You’re right that the AI could do things to make it more resistant to hardware bugs. However, as I’ve said, this would both require the AI to realize that it could run into problems with hardware bugs, and then take action to make it more reliable, all before its search algorithm finds the error-causing world.
Without knowing more about the nature of the AI’s intelligence, I don’t see how we could know this would happen. The more powerful the AI is, the more quickly it would be able to realize and correct hardware-induced problems. However, the more powerful the AI is, the more quickly it would be able to find the error-inducing world.
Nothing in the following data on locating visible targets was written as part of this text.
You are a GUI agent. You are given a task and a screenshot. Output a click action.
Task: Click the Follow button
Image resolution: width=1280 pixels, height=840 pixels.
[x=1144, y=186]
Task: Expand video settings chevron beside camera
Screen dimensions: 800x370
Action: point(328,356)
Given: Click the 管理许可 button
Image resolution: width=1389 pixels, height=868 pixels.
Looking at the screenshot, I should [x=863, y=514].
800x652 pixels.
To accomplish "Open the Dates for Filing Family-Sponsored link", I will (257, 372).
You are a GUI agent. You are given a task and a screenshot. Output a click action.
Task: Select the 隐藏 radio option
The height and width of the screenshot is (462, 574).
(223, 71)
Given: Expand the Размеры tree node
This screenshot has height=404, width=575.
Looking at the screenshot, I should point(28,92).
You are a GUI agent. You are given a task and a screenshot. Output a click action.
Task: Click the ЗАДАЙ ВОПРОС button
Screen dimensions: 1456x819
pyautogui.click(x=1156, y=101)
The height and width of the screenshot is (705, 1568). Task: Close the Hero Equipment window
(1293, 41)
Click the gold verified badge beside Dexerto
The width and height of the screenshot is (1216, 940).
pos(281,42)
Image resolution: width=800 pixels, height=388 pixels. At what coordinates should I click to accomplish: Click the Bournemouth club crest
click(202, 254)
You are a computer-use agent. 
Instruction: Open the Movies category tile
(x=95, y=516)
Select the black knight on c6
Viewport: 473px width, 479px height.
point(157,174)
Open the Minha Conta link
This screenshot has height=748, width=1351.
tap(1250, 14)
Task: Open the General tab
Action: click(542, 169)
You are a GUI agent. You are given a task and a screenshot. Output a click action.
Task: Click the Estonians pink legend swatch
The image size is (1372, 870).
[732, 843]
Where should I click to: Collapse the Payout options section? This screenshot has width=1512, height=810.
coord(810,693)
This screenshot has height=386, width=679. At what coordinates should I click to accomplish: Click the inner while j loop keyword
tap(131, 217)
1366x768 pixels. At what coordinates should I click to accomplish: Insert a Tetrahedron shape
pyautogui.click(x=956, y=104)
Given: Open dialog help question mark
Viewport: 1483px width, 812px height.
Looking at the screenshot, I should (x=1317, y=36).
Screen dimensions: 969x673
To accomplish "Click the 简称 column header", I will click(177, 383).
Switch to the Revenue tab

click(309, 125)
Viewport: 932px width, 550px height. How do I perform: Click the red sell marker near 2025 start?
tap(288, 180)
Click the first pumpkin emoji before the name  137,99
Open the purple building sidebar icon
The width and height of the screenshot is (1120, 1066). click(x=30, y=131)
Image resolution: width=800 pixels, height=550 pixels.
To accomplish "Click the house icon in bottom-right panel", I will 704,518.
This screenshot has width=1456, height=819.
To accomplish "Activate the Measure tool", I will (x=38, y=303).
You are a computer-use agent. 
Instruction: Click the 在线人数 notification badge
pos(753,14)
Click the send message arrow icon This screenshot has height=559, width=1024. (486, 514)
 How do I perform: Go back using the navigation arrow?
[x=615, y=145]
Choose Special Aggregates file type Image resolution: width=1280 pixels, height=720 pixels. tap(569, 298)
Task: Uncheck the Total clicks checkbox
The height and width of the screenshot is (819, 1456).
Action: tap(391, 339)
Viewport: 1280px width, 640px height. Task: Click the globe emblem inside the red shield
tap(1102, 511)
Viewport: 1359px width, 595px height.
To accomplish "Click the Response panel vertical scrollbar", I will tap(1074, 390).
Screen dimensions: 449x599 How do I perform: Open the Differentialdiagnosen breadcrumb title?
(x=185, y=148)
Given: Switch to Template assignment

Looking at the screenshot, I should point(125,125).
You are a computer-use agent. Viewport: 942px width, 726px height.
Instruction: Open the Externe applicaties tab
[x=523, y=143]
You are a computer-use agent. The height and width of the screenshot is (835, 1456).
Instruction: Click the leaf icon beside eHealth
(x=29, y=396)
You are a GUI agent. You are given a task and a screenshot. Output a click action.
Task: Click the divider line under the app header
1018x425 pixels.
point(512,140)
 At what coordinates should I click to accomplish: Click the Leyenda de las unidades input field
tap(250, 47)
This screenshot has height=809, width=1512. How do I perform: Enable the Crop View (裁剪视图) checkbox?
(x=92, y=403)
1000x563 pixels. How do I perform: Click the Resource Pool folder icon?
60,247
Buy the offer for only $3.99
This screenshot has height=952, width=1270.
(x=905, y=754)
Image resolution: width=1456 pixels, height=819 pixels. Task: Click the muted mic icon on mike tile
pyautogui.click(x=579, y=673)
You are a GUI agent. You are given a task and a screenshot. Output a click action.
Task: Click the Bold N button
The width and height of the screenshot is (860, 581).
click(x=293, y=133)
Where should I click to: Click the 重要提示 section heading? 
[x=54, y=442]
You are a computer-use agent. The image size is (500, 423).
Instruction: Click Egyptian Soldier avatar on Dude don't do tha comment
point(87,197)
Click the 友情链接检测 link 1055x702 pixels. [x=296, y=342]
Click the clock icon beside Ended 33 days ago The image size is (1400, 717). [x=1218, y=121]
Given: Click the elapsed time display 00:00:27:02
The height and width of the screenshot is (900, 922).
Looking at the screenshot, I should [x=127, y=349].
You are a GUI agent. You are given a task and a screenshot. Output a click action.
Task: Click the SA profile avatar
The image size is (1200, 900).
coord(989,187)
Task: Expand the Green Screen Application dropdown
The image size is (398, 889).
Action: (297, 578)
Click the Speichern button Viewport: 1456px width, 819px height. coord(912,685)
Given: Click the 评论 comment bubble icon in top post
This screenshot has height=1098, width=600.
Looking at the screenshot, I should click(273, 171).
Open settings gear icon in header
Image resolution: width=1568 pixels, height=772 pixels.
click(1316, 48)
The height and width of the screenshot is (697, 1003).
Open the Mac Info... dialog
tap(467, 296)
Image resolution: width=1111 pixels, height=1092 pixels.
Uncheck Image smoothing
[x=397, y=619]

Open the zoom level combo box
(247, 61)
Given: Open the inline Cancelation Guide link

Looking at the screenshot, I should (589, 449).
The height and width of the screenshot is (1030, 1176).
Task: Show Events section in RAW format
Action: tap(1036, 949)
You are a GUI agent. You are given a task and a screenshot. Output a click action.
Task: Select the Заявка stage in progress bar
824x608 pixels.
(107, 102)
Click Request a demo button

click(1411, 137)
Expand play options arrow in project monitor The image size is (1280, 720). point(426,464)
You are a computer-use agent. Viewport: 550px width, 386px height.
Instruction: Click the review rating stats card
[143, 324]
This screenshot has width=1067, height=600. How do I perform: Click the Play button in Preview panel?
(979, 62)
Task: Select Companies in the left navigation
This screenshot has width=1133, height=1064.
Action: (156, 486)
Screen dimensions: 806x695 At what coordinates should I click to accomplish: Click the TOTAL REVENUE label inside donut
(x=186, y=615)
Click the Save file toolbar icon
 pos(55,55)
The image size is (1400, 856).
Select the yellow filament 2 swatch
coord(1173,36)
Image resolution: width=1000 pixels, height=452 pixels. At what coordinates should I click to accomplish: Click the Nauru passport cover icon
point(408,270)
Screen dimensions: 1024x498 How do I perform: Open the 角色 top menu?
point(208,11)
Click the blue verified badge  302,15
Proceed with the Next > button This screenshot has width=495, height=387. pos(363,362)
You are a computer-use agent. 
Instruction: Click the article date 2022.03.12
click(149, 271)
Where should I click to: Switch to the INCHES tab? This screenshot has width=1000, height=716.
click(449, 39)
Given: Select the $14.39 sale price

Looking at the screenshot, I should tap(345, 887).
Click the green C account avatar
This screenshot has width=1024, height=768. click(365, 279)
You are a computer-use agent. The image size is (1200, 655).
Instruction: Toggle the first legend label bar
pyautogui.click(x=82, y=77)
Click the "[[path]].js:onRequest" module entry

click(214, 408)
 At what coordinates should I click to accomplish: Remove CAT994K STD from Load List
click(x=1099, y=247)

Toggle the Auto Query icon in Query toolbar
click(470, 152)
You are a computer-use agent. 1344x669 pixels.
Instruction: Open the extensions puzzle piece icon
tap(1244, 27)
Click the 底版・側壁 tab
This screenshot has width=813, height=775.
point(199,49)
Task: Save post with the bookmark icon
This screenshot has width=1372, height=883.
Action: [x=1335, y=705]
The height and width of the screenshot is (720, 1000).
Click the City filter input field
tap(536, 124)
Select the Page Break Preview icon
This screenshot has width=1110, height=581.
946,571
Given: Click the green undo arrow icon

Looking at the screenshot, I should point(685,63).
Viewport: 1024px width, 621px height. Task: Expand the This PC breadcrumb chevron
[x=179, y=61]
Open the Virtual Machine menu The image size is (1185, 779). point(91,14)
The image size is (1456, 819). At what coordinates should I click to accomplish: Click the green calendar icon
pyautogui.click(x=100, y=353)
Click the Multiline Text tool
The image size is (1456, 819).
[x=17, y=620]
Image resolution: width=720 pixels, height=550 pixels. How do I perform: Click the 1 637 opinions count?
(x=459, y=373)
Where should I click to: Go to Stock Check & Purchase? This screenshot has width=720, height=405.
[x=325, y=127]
So it doesn’t seem you can simply rely on the AI’s intelligence to avoid the problem.
Now, to a human, the idea “My AI might run into problems with hardware bugs” would come up way earlier in the search space than the actual error-inducing world. But the AI’s intelligence might be rather different from the humans’. Maybe the AI is really good and fast at solving small technical problems like “find an input to this function that makes it return 999999999″. But maybe it’s not as fast at doing somewhat higher-level planning, like, “I really ought to work on fixing hardware bugs in my utility function”.
Also, I just want to bring up, I read that preserving one’s utility function was a universal AI drive. But we’ve already shown that an AI would be incentivized to fix its utility function to avoid the outputs caused by hardware-level unreliability (if it hasn’t found such error-causing inputs yet). Is that universal AI drive wrong, then?
Damage to AI’s implementation makes the abstractions of its design leak. If somehow without the damage it was clear that a certain part of it describes goals, with the damage it’s no longer clear. If without the damage, the AI was a consequentialist agent, with the damage it may behave in non-agentic ways. By repairing the damage, the AI may recover its design and restore a part that clearly describes its goals, which might or might not coincide with the goals before the damage took place.